SAN SALVADOR, lundi 16 mars 2009 (LatinReporters) - "C'est maintenant le tour de l'offensé, l'opportunité des exclus, des marginalisés; c'est maintenant l'opportunité des démocrates authentiques" s'est exclamé, lors des premières minutes du lundi 16 mars, l'ex-journaliste Mauricio Funes devant des milliers de sympathisants vêtus de rouge qui fêtaient à San Salvador sa victoire à l'élection présidentielle de dimanche.

Devant la foule concentrée sur l'aristocratique boulevard General Escalon, à l'ouest de la capitale salvadorienne, le président élu sous les couleurs de l'ancienne guérilla de gauche du FMLN (Front Farabundo Marti pour la libération nationale) après 20 ans de pouvoir monopolisé par l'ARENA (Alliance républicaine nationaliste, droite) a semblé se départir partiellement de la modération qui caractérisa sa campagne électorale et ses premières déclarations après l'annonce de sa victoire (voir article ci-contre).

Gouverner comme le voulait Mgr Romero

Soulevant l'émotion, Mauricio Funes a dédié son élection à la présidence "à un saint qui illumina le peuple salvadorien, notre évêque martyr Oscar Arnulfo Romero", sous l'inspiration duquel il prétend gouverner.

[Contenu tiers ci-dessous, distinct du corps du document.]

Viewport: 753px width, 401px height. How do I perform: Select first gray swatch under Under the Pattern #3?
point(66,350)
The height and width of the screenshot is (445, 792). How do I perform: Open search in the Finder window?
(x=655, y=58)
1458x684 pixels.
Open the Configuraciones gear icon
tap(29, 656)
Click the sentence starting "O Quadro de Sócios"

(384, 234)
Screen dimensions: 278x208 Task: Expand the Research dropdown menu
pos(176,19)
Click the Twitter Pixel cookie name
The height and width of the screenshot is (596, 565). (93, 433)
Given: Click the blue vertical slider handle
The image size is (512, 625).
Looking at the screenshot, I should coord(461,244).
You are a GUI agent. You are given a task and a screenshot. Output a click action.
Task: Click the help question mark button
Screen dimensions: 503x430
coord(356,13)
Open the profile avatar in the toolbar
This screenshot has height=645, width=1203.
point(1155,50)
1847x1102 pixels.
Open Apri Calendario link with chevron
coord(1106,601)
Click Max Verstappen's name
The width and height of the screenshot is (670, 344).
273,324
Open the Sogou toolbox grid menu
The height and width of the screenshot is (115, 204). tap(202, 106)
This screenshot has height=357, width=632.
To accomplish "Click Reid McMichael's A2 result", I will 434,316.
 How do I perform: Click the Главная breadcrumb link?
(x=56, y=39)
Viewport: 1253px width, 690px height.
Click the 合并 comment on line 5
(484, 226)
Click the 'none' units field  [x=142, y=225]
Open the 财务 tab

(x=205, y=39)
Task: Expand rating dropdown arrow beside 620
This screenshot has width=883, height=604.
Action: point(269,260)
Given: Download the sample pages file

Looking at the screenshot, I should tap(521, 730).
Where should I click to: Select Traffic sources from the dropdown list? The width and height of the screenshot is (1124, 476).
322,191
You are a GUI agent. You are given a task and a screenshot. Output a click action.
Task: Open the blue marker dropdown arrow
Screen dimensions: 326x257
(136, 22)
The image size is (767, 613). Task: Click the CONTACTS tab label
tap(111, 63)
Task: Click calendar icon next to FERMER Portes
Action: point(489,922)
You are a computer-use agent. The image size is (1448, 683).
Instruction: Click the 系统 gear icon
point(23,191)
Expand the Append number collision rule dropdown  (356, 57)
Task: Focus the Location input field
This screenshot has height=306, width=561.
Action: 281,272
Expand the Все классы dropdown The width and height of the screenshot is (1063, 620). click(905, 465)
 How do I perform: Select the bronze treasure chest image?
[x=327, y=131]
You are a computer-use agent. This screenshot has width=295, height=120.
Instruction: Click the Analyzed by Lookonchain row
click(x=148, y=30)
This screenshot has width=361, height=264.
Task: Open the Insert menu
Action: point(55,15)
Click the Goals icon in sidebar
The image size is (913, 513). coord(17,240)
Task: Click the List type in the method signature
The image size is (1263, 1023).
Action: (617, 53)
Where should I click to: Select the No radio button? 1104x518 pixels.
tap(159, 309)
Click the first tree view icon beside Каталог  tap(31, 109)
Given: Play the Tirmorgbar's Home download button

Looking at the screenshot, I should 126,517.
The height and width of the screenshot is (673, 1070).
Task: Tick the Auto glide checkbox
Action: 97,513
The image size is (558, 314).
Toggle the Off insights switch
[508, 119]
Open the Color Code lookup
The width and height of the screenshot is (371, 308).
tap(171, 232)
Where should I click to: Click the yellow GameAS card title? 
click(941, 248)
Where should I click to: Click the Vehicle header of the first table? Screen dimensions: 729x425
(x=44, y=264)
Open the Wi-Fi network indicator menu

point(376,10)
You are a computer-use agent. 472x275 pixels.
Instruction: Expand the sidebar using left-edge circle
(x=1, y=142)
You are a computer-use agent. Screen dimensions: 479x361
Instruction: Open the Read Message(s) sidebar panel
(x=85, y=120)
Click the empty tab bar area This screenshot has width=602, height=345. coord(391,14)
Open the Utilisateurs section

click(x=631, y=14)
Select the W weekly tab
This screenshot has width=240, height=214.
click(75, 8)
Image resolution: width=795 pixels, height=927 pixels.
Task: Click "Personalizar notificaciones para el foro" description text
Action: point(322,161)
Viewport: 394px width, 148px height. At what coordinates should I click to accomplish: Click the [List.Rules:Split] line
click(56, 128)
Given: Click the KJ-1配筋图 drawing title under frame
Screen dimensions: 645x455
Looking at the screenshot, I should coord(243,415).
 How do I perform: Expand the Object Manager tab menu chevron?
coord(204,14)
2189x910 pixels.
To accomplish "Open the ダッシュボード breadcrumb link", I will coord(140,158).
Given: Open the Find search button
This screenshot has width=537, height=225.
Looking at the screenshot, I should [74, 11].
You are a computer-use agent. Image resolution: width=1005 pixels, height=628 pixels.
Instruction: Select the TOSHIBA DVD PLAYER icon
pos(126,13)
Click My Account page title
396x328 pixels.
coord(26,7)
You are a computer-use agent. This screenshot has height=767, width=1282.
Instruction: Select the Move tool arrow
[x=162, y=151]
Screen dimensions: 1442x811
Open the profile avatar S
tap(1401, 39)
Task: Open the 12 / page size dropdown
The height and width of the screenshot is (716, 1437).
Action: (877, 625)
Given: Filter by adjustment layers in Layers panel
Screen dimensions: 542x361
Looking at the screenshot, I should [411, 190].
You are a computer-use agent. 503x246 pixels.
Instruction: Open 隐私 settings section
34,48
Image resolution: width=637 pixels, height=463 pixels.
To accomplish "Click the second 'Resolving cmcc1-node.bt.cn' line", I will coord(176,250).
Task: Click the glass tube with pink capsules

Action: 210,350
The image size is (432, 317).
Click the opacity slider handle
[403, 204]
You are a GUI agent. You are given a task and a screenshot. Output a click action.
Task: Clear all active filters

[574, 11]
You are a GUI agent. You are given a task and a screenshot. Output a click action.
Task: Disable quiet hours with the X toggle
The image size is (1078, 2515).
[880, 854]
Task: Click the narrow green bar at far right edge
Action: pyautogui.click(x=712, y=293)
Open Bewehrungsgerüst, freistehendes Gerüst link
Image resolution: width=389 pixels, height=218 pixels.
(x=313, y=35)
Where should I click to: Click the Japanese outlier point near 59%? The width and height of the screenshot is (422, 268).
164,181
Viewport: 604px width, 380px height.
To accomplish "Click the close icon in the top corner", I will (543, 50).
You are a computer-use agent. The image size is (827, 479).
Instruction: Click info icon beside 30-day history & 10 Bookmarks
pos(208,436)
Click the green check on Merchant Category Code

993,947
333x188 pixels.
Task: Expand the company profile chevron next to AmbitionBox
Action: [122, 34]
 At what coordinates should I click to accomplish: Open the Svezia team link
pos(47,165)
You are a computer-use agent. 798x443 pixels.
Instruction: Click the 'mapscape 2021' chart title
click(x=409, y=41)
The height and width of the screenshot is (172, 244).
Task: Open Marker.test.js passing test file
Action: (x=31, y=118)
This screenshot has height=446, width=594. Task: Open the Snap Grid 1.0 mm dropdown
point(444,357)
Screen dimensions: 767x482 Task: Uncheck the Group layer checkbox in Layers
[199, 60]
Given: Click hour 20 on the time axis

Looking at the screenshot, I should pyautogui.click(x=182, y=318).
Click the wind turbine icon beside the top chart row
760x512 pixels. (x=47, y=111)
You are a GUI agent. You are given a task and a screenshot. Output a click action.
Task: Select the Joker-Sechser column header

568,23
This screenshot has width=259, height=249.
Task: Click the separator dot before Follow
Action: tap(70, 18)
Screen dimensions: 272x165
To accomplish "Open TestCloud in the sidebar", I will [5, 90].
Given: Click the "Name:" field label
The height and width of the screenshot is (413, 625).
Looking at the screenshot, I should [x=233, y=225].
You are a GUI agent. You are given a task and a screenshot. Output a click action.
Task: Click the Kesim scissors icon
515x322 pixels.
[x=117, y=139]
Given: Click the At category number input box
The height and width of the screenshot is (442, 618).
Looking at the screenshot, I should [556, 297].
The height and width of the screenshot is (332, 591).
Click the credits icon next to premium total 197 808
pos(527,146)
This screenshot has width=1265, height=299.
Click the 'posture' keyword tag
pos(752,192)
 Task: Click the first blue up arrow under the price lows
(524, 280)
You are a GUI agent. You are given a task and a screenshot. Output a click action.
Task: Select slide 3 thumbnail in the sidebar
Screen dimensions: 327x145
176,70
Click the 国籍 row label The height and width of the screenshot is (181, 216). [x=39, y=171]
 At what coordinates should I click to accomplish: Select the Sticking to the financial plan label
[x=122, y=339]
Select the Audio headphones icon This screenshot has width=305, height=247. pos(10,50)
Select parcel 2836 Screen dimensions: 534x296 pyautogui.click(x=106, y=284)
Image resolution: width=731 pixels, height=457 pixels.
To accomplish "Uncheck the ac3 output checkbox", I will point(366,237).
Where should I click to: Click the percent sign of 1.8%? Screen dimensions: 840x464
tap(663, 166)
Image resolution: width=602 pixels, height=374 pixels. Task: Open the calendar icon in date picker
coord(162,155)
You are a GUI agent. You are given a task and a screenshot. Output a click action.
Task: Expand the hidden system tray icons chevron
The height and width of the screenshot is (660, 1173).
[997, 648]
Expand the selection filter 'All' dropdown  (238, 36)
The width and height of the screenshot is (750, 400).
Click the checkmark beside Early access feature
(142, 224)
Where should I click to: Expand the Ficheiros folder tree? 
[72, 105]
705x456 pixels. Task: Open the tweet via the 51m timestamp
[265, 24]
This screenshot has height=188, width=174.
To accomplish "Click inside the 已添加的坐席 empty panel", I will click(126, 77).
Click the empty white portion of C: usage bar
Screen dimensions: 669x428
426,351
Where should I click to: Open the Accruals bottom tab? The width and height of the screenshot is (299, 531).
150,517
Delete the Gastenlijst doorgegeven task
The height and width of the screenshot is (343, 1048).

Mgr Romero, dont le Vatican étudie la béatification, fut assassiné le 24 mars 1980 par un commando d'extrême droite sur ordre supposé du major Roberto d'Aubuisson, fondateur de l'ARENA.

"Je gouvernerai comme Mgr Romero voulait que gouvernent les hommes de son époque" a promis Mauricio Funes, soulignant que le prélat assassiné demandait aux dirigeants politiques d'écouter "la clameur de justice du peuple salvadorien".

Le président élu a indiqué que ses "armes" principales seront la Constitution et la Bible car, selon lui, on ne peut gouverner sans "l'inspiration de notre Seigneur Jésus".

"Je gouvernerai avec l'appui des Salvadoriens, y compris ceux qui n'ont pas voté pour moi, qui n'ont pas voté pour le FMLN, car je suis le président de tous les Salvadoriens" a néanmoins ajouté Mauricio Funes, retrouvant sur ce point les accents de modération qui ont attiré vers lui nombre d'électeurs indécis et même d'anciens partisans de l'ARENA.